Aux yeux du commun des mortels, les griefs invoqués apparaissent souvent comme assez loufoques ; mais la justice démocratique, et c’est son honneur, ne peut les décliner d’un revers de main, elle se doit de les considérer avec sérieux et patience, et elle a obligation de motiver ses verdicts.
Personne ne peut prévoir comment va se dérouler et encore moins se conclure cette plainte contre l’Union européenne, la première du genre. En bonne règle, les plaignants sont tenus de démontrer leur intérêt à agir, ainsi que le caractère personnel, direct, actuel et certain des dommages allégués, comme on apprend dans le moindre cours de droit civil. Mais on sait que même ces notions peuvent donner lieu à des interprétations : par exemple, les pronostics hasardeux du GIEC concernant le réchauffement climatique ou la montée du niveau marin présentent-ils aux yeux des juges un caractère de « certitude » suffisant ?
Il faut dire que les sociétés et les gouvernements ainsi attaqués, et en tout premier lieu l’UE, ont déroulé le tapis rouge devant les plaignants « climatiques » en battant leur coulpe en permanence et en adoptant dans l’enthousiasme les conclusions du GIEC et les accords des « COP » dont évidemment celui de Paris (COP21). Un document officiel de début 2017 émanant de l’UNEP est éclairant à cet égard : tout en recensant les contentieux climatiques, il constitue un manuel du parfait plaignant, n’omettant aucun type de grief [5].
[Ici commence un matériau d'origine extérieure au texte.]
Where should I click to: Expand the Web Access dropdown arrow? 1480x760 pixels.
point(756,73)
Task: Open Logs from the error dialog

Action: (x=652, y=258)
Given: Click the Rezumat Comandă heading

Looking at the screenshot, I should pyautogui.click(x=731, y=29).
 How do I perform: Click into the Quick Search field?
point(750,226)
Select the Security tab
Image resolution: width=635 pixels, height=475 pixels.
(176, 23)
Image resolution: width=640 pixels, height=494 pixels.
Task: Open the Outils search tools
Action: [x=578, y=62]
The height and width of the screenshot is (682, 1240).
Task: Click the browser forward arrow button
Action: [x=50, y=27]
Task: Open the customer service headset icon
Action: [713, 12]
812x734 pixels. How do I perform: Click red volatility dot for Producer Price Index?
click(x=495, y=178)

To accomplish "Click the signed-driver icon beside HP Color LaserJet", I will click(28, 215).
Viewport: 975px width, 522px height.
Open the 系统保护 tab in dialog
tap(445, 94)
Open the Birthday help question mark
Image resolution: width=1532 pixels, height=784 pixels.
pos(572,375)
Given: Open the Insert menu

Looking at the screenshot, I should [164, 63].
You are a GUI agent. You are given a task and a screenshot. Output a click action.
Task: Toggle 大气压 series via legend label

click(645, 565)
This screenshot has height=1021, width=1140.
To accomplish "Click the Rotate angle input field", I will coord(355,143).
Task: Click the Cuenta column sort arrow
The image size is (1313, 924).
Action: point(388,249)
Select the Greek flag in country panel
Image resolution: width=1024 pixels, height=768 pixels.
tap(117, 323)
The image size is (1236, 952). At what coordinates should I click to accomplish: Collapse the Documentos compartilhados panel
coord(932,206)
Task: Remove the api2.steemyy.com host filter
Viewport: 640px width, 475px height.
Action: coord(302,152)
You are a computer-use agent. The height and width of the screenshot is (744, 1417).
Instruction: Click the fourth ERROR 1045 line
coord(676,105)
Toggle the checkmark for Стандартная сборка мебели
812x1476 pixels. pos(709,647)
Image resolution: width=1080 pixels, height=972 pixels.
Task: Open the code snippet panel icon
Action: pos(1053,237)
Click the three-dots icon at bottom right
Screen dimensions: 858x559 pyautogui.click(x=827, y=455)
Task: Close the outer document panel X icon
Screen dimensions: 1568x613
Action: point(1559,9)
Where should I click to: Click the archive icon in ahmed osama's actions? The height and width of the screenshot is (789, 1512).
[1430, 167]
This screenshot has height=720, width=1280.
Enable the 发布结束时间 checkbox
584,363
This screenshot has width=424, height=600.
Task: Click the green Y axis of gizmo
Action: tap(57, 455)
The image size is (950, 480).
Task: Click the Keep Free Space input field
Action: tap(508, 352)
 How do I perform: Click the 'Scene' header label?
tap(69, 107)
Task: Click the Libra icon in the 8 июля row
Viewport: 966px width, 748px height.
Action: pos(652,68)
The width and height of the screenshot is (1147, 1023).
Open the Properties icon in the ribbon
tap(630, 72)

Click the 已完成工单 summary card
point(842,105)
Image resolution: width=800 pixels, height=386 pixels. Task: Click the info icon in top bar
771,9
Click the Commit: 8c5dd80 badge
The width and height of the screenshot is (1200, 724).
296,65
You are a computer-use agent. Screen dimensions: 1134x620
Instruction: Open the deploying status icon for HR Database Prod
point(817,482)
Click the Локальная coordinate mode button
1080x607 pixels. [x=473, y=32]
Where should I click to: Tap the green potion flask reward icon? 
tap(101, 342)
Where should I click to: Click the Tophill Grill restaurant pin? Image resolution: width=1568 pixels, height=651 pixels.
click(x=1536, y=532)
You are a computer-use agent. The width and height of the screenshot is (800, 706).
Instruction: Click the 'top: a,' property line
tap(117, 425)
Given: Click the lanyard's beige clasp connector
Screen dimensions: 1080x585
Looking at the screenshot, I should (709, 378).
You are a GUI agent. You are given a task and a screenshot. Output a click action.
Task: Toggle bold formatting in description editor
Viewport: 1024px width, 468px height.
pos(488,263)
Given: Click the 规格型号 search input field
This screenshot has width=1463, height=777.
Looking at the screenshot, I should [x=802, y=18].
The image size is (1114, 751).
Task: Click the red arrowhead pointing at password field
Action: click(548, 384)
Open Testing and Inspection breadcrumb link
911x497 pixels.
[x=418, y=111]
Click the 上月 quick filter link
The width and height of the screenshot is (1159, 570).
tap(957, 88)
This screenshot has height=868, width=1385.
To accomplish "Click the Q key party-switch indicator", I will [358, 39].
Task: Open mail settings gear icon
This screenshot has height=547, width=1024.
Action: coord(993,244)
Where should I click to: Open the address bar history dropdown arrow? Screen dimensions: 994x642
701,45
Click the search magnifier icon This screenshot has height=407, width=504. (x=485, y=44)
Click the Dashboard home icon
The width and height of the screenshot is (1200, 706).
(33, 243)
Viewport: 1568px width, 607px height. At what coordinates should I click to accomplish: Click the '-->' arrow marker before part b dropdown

Il sera intéressant de voir si, et comment, va se défendre l’UE, qui constitue maintenant le « ventre mou » mondial et s’est offerte comme cible de choix.Va-t-elle se coucher platement, ou argumenter méthodiquement et scientifiquement, ou aller jusqu’à une action reconventionnelle pour procédure abusive ?
« La quantité d’énergie nécessaire pour réfuter des idioties est supérieure d’un ordre de grandeur à celle nécessaire pour les produire. » (loi de Brandolini)
A suivre [6]
[1] Les parcs d’éoliennes offshore les plus proches (Gode Wind et Borkum Riffgrund) ont été prudemment implantées à plus de 50 km et ne polluent donc pas l’horizon. Pas si fous ces Allemands !
[2]https://www.langeoog.de/die-insel
[3] A titre d’exemple : https://www.engelvoelkers.com/en-de/properties/buy-investment-properties/lower-saxony/langeoog/
[4] Une des avocates allemande des plaignants, Roda Verheyen, est celle même qui conseille le paysan péruvien Saul dans sa plainte contre la compagnie énergétique allemande RWE (qui entre parenthèse n’a jamais mis les pieds au Pérou). Elle est l’auteur d’un ouvrage intitulé « Climate change damage and international law ».
[5] « Status of climate change litigation » http://wedocs.unep.org/handle/20.500.11822/20767. Rappelons que l’UNEP est à l’origine de la création du GIEC avec le WMO. On sait – ou on ne sait pas – que l’UNEP est basée à Nairobi, au Kenya, où, comme par hasard, est domicilié l’un des onze plaignants contre l’UE.
[6] Les lecteurs intéressés par le sujet peuvent en quelques clics sur Google obtenir une foison d’informations supplémentaires sur cette affaire et bien d’autres du même genre.